Although virtual grievings remain unsatisfactory to many, most have accepted it as the best possible option in these unusual times. Apart from helping mourners comprehend their loss, the digital tools and platforms are also creating memorabilia of the dead. What happens to those photos and videos stored in one’s phones and laptops? Do the dead live amidst a jumble of ludicrous “Good morning” images? Is it reducing the dignity of the dead? Do the dead go away along with the discarded iPad? Or become a byte in the hard-disk? This is not a novel concern. The camera has had a long relationship with death. To capture the transience of life for eternity, the Victorians, for instance, proudly displayed the daguerreotypes of their dead loved ones in their homes. Grieving relatives often posed with the deceased who was dressed up to look more “alive” before the photo session. Although appearing macabre to modern sensibilities, these images not only acted as what historian Pierre Nora in a 1989 article calls lieux de mémoire — sites of memory, but also as symbols of mourning. They elicited self-reflection on human mortality, keeping alive the illusion of life and the reality of death.
As death permeates our contemporary virtual and real worlds, it has created newer meanings for many people. In many parts of the world, Death Cafes, where people gather to discuss their mortality, have started becoming popular during the pandemic. In one such discussion group in the US, virtual funeral ceremonies are held in which people cover themselves in shrouds and imagine their own death, Lauren Vespoli reports in a 2020 piece for Insider. They virtually say final goodbyes to their loved ones and see their photos disappearing behind the mist. For Lauren, who attended it once, it was a space to reflect upon life. "When the pandemic started, I started thinking about life insurance, and dying, in just a very matter-of-fact way," 36-year old Daniel Bergfalk tells Lauren. Imagining his own funeral, he says, helped him “throw myself into things I enjoy." Discussions about death, facilitated by technology, seem to be helping people re-integrate death into their lives, and perhaps also re-affirm their ontological security. At the end, confrontation with and conversation about death momentarily re-introduces existential anxiety, but also works to re-affirm ontological security as many pre-modern frameworks of reality have been ruptured.

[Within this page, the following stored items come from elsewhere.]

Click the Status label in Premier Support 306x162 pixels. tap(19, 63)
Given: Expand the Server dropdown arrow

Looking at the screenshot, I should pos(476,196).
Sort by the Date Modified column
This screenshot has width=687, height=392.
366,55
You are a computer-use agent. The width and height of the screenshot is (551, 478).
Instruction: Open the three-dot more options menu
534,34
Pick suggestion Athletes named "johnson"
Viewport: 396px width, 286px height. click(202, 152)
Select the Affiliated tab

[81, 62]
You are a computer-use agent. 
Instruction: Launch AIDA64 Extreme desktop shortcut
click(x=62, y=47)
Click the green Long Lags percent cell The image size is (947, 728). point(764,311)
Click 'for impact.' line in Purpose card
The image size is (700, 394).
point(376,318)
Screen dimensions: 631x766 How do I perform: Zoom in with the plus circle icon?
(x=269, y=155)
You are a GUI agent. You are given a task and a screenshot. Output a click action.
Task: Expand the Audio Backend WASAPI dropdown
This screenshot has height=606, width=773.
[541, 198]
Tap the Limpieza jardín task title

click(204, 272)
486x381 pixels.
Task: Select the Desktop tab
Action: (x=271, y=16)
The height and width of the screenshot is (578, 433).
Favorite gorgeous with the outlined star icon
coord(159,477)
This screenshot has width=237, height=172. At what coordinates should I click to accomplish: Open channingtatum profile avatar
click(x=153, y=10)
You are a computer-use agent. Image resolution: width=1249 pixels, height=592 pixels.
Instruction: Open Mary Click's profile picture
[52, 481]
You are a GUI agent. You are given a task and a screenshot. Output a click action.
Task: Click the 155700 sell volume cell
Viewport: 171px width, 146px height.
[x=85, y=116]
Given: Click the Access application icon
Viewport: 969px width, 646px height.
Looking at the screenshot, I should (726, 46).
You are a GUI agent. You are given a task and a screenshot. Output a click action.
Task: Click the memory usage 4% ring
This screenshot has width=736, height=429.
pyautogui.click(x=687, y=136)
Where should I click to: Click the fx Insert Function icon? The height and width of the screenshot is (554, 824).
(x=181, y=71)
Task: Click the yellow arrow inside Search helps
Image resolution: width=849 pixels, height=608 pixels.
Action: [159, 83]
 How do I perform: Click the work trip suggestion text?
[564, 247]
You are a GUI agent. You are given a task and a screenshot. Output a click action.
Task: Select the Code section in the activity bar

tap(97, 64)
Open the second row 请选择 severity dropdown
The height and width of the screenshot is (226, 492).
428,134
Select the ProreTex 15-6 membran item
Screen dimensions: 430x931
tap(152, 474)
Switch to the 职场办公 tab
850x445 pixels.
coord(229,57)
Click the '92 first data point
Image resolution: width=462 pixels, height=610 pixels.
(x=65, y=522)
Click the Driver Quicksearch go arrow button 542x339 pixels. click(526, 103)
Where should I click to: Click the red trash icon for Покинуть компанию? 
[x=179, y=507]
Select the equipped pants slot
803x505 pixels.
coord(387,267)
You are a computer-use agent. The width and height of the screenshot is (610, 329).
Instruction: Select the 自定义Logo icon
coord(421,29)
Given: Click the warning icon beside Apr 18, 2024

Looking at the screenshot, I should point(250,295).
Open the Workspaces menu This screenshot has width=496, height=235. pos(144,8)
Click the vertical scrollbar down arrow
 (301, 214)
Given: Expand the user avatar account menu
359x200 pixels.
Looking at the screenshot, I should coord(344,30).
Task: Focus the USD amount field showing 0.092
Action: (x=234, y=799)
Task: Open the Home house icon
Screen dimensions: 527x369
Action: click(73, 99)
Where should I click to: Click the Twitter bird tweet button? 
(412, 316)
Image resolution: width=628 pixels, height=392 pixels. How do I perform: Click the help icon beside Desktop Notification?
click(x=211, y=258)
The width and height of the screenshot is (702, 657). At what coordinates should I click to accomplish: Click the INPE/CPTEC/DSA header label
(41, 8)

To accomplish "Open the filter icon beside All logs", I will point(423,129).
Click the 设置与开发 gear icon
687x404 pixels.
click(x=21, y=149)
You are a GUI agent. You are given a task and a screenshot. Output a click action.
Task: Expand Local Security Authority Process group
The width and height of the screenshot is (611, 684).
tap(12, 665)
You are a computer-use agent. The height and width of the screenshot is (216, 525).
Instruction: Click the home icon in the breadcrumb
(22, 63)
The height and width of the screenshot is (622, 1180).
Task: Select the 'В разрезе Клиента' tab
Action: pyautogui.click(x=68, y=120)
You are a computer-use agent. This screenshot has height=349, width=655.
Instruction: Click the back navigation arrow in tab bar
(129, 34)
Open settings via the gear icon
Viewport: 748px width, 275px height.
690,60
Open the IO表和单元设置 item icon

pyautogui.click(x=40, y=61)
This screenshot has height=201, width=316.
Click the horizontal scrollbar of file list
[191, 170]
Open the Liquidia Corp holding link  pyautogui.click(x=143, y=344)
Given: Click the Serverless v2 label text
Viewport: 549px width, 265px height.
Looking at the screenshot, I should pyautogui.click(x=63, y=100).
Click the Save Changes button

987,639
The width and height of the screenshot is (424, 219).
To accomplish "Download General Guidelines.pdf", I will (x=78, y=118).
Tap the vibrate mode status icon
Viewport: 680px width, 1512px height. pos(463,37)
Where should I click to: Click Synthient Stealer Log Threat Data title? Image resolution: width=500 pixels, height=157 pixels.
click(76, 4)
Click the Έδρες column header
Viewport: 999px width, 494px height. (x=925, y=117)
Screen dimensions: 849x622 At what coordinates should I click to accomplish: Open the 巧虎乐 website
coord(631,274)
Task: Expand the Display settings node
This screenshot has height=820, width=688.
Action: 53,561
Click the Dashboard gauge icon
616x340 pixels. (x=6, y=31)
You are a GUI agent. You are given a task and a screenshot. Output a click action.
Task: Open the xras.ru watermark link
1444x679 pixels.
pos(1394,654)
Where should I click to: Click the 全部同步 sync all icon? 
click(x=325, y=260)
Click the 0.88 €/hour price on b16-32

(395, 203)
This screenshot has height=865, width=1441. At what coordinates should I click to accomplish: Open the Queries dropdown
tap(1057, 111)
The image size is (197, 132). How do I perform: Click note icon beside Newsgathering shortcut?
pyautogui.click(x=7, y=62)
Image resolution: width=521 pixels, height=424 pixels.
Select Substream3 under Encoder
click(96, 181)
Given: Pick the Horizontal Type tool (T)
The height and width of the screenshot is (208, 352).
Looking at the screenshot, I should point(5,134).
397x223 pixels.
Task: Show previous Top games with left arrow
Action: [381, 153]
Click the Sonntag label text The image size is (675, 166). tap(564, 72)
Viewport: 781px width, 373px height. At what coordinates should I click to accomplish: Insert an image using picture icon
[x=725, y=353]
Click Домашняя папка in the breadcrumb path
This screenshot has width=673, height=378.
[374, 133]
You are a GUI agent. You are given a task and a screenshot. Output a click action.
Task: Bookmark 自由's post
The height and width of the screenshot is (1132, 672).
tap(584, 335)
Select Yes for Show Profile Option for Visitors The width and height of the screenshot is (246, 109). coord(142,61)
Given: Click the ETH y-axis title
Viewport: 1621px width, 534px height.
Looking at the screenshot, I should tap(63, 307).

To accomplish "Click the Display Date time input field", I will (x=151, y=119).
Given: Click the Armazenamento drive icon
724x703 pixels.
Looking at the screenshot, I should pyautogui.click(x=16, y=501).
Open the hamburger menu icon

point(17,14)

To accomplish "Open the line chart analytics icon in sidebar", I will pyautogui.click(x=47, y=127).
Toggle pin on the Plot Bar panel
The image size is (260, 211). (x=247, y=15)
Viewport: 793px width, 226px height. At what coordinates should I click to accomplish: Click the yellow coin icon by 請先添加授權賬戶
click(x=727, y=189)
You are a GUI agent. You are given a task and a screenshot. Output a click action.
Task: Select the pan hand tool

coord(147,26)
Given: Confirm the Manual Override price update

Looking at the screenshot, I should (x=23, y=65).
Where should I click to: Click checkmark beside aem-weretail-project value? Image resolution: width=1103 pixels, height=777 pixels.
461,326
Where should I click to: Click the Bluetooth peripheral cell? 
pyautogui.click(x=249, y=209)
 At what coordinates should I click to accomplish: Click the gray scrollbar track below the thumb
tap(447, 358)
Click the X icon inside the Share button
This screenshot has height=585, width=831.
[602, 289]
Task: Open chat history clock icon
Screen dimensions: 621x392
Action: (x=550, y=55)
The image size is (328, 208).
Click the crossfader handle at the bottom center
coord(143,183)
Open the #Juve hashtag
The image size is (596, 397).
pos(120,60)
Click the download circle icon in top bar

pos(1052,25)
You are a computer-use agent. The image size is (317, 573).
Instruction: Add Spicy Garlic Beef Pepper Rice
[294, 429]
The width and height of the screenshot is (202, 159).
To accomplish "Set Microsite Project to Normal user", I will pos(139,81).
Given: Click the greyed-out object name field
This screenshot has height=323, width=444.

What will happen when the pandemic becomes a memory of the past? Will we embrace the transience of life or become more adamant to defeat death? Only time will tell. I, for one, hope to create a folder in my phone with photographs of my dead loved ones, and to look at them regularly without flinching. Perhaps then, instead of being an inconvenient truth that should remain conveniently hidden away, death would become another memory, another part of life —incorporated in a construed, shared reality that relays what it means to be.